Retype the items below exactly, starting at the line containing "You are a computer-use agent. 222x154 pixels." and ending at the last item, both ends included. Leave the pictures out.

(Word and element pointing items)
####################
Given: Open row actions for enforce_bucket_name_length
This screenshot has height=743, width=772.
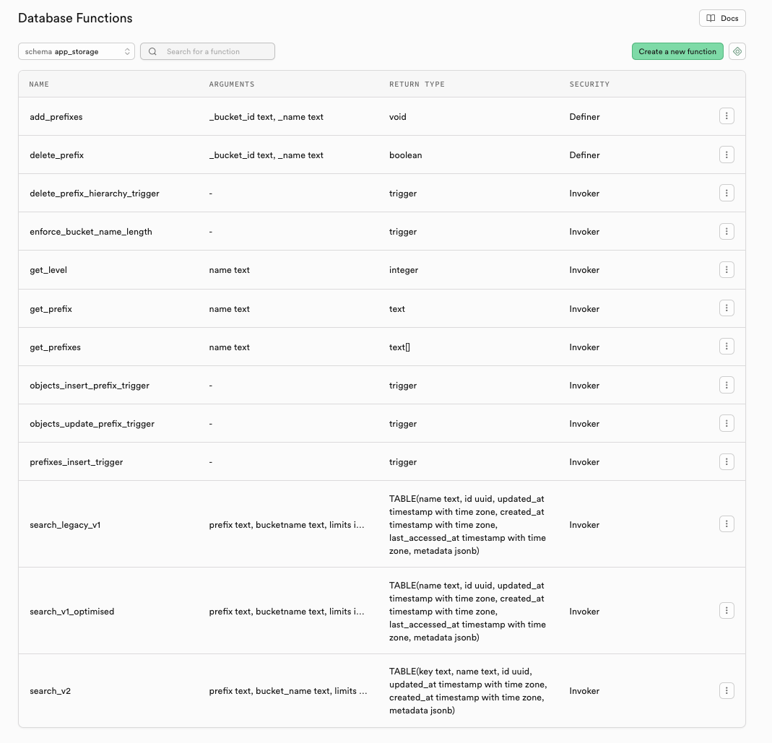Looking at the screenshot, I should pyautogui.click(x=727, y=231).
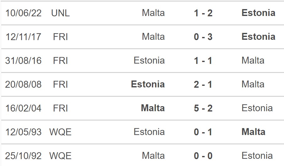Image resolution: width=284 pixels, height=166 pixels.
Task: Select the 25/10/92 match date
Action: pos(23,156)
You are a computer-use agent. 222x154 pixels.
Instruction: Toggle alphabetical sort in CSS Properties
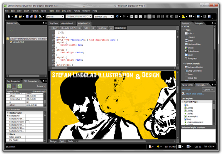coord(14,86)
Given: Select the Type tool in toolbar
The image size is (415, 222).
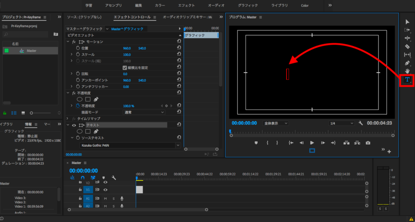Looking at the screenshot, I should tap(407, 80).
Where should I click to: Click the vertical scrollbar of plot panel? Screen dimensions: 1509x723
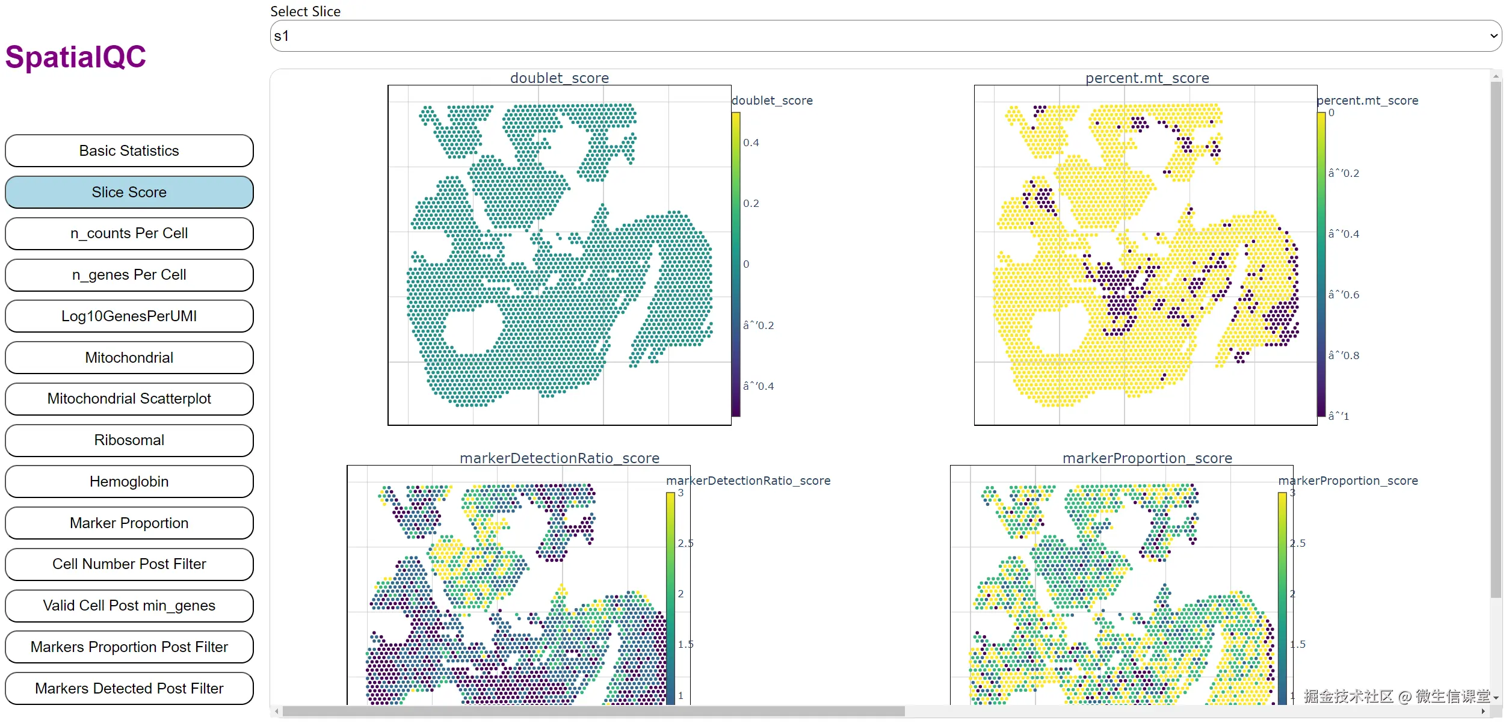[1496, 337]
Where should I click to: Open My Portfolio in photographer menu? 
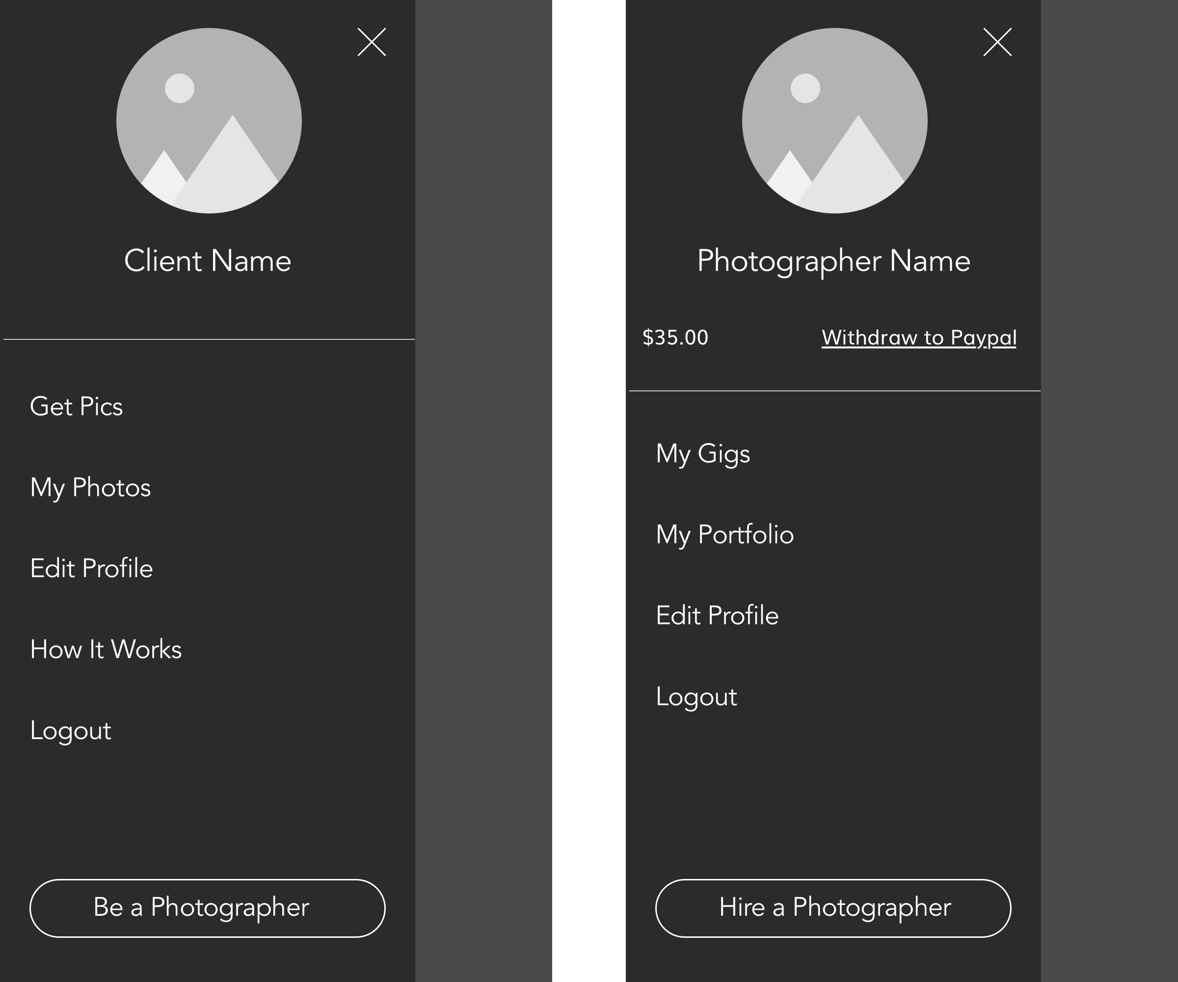[x=725, y=534]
####################
> **SOLUTION TO THE EXERCISE**:
You are a computer-use agent. 222x154 pixels.
Instruction: Toggle alphabetical sort in CSS Properties
coord(14,86)
Given: Select the Type tool in toolbar
The image size is (415, 222).
Looking at the screenshot, I should tap(407, 80).
Where should I click to: Click the vertical scrollbar of plot panel? Screen dimensions: 1509x723
[1496, 337]
Where should I click to: Open My Portfolio in photographer menu? 
[x=725, y=534]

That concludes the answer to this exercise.